Harvard president Drew Faust is worried about the university’s endowment:
As a result of strong returns and the generosity of our alumni and friends, endowment income has come to fund more than a third of the University’s annual operating budget. Our investments have often outperformed familiar market indexes, thanks to skillful management and broad diversification across asset classes. But given the breadth and the depth of the present downturn, even well-diversified portfolios are experiencing major losses. Moody’s, a leading financial research and ratings service, recently projected a 30 percent decline in the value of college and university endowments in the current fiscal year. While we can hope that markets will improve, we need to be prepared to absorb unprecedented endowment losses and plan for a period of greater financial constraint.
Isn’t the whole point of an endowment that it goes up so much in good times that it can see you through lean times? In a worst-case scenario Harvard will still have a substantial eleven-figure endowment to its name, whose annual changes in value, both up and down, are significantly larger than the university’s funding needs through the rest of this recession. The Harvard endowment has been a first-rate investor; it would be sad indeed not to take advantage of that fact when times are tough.
But the wealth effect works two ways: a first-order "I’m wealthy, I can spend money", and a second-order "I’ve made money, I can now spend it". Faust is clearly being hit by second-order effects: since the endowment probably hasn’t made money this year, she feels shy about spending as much of it as she has in the past. If I were Jack Meyer, who made the endowment so large that she never needed to worry about such things, I’m not sure how I’d be feeling right now, on reading her speech.
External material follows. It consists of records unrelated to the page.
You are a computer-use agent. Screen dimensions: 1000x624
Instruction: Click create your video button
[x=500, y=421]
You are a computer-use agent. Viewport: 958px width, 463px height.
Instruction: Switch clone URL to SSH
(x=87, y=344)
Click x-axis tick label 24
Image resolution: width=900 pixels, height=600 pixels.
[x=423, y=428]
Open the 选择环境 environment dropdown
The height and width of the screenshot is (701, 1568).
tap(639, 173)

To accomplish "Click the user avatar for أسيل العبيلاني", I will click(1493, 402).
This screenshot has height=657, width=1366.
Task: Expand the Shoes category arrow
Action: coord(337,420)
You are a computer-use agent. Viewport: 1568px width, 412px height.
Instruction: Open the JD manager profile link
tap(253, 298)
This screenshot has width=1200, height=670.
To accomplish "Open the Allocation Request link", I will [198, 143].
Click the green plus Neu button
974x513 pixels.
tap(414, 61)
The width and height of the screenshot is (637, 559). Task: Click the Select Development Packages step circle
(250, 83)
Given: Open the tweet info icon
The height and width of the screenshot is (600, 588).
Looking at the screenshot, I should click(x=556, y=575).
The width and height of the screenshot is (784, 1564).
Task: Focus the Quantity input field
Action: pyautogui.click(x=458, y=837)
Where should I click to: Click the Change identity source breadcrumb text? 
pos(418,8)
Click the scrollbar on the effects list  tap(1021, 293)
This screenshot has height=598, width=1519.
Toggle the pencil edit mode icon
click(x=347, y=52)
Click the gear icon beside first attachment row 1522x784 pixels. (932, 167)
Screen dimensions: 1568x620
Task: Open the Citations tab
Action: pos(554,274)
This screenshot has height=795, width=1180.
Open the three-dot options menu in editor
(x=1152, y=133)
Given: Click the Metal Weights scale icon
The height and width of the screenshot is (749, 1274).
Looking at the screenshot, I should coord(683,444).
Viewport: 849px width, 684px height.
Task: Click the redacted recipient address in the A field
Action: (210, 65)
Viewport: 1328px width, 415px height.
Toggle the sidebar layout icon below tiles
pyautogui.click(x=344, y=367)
On the other hand, it’s entirely possible that Faust is using endowment losses as an excuse for making cuts she’s been wanting to make for a while but found politically difficult to announce, much as governments take advantage of crises to push through necessary-but-unpopular legislation.
I’m also interested in why Faust is going off of some Moody’s report on college endowments generally, rather than the performance of the Harvard endowment in particular. Is she incapable of picking up the phone and seeing how it’s doing? Is there any good reason why she should keep that information confidential? The endowment does release its returns on a regular basis; there might be some reason why its managers don’t want her to jump the gun at all, but I can’t off the top of my head think of a good one.